Peter did not begin welding. He scooted the plate to the side. "How old are you?" he asked.
"I was working for Hitler directly," she said. "I spent much of the war behind Allied lines gathering intelligence and conducting espionage. I should have recognized your powers sooner. If I tell you the rest, will you let me go?"
"Only if you help me get my powers back," he said. "After that, we'll be even and if you think you need to come after me then it's your funeral. We're not messing around here anymore," he cautioned her.
"I gathered," she said dryly. "Will you stop the cement?"
"No," he said. "Talk fast. And don't lie to me."
"No need for that," she said wryly. "In this case, the truth is much too entertaining."
From the other end of the parking lot, Ledge opened up the channel to Fisk's office and aimed the listening device.
Mystique focused for a moment. Her skin rippled blue, her hair straight and crimson. When she opened her eyes they were pale and empty. "Please excuse me," she said, "I need the energy to prevent bleeding to death. Now, Der Fuhrer was livid towards the end of the war. Captain America was making a real mess of things."
"There really was a Captain America?" Peter said, his voice hushed.

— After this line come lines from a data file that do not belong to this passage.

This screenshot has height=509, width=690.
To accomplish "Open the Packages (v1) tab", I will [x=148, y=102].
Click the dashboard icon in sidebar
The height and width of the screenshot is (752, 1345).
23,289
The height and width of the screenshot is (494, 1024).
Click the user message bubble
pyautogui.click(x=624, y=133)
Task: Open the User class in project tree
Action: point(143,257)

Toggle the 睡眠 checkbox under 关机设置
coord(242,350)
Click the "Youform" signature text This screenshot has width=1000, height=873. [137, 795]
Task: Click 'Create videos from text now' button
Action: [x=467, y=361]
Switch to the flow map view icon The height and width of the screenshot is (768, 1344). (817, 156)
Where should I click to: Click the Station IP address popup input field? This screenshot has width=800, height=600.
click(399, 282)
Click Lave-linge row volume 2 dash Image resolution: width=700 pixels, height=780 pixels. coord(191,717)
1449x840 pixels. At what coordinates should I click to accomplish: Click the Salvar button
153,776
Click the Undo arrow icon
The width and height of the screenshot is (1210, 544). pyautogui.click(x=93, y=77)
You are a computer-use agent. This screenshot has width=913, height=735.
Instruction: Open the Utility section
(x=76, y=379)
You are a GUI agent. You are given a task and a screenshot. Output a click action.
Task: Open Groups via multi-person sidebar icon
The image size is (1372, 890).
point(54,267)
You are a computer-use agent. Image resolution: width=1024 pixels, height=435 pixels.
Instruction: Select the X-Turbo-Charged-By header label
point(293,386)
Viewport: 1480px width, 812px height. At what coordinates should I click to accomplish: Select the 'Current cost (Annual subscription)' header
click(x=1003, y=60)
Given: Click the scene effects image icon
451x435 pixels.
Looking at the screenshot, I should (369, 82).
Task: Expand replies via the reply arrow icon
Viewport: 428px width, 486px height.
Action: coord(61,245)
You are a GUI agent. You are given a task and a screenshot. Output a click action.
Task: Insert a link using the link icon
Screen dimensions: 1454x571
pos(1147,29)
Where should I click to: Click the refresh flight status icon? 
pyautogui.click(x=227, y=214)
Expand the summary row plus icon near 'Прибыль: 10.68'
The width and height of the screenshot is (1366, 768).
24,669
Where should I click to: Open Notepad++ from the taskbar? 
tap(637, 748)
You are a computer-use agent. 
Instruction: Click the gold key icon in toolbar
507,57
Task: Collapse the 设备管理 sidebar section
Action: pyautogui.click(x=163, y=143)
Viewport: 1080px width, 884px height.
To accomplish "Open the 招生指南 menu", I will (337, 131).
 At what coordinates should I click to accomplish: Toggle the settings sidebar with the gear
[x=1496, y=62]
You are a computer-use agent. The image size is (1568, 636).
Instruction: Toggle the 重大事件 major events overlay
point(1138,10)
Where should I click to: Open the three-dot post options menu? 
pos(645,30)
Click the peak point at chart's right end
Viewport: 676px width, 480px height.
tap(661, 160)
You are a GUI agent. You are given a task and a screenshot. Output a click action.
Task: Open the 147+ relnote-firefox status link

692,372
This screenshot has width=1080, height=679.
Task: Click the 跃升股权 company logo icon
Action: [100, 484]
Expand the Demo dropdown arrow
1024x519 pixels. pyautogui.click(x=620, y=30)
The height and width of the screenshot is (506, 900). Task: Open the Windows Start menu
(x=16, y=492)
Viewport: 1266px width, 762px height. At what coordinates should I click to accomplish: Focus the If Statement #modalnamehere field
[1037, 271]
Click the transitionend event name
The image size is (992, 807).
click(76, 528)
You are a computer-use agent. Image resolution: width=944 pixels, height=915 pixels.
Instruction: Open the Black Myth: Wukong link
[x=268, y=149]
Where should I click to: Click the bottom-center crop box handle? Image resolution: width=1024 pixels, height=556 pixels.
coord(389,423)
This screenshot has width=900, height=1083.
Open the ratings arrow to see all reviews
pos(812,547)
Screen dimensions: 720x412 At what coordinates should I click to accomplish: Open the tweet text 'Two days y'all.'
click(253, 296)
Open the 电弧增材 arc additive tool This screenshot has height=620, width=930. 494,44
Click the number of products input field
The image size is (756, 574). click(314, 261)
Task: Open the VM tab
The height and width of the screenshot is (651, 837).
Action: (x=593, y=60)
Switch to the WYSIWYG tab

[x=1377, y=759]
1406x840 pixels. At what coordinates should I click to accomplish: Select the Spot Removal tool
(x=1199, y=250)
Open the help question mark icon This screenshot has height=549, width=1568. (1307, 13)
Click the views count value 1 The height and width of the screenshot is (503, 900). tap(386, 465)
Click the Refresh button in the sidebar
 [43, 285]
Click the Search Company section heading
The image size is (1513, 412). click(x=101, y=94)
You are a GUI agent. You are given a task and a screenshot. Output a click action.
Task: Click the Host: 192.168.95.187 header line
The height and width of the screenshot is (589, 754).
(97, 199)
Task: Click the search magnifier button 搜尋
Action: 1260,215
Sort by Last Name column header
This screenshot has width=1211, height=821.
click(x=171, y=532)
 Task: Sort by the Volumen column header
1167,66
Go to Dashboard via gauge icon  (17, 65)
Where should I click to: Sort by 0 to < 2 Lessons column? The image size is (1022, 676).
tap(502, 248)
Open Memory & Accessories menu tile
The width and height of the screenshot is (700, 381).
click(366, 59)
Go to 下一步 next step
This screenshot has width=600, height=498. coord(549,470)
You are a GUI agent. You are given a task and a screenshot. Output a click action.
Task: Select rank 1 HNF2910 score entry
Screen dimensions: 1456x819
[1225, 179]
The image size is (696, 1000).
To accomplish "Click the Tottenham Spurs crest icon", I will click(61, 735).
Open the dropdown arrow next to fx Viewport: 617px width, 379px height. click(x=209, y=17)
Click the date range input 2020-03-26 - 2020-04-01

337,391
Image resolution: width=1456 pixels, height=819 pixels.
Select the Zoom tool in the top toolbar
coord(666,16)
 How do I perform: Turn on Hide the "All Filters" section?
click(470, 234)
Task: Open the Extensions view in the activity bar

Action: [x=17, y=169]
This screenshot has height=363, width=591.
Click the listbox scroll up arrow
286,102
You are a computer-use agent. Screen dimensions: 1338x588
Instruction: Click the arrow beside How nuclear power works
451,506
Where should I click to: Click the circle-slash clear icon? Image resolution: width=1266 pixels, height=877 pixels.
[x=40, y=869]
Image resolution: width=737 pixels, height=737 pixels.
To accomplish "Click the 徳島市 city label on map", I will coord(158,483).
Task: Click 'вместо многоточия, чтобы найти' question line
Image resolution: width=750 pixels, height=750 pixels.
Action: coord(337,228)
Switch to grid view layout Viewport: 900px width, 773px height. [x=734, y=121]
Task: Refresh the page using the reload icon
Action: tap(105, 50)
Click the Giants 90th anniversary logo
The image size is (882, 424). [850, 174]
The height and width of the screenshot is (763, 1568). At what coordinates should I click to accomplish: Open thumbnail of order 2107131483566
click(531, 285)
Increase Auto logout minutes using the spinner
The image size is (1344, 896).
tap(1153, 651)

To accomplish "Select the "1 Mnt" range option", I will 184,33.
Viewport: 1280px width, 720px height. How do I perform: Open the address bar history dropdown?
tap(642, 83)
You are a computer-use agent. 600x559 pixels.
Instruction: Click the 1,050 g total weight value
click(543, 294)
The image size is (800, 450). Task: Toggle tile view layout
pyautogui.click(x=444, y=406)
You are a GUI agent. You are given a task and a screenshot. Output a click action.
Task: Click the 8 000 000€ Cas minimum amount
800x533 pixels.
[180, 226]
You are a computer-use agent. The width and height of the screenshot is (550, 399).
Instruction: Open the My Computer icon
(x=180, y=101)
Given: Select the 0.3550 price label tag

"Oh yes," Mystique nodded. "He was a monster. He could pound through twenty men armed with machine guns, using nothing more than his shield. One blow from him could cripple. I never had the misfortune to confront him directly, but I spent some considerable time and energy cleaning up after him and assisting in efforts to resist him." She glanced over her shoulder at the building tide of concrete.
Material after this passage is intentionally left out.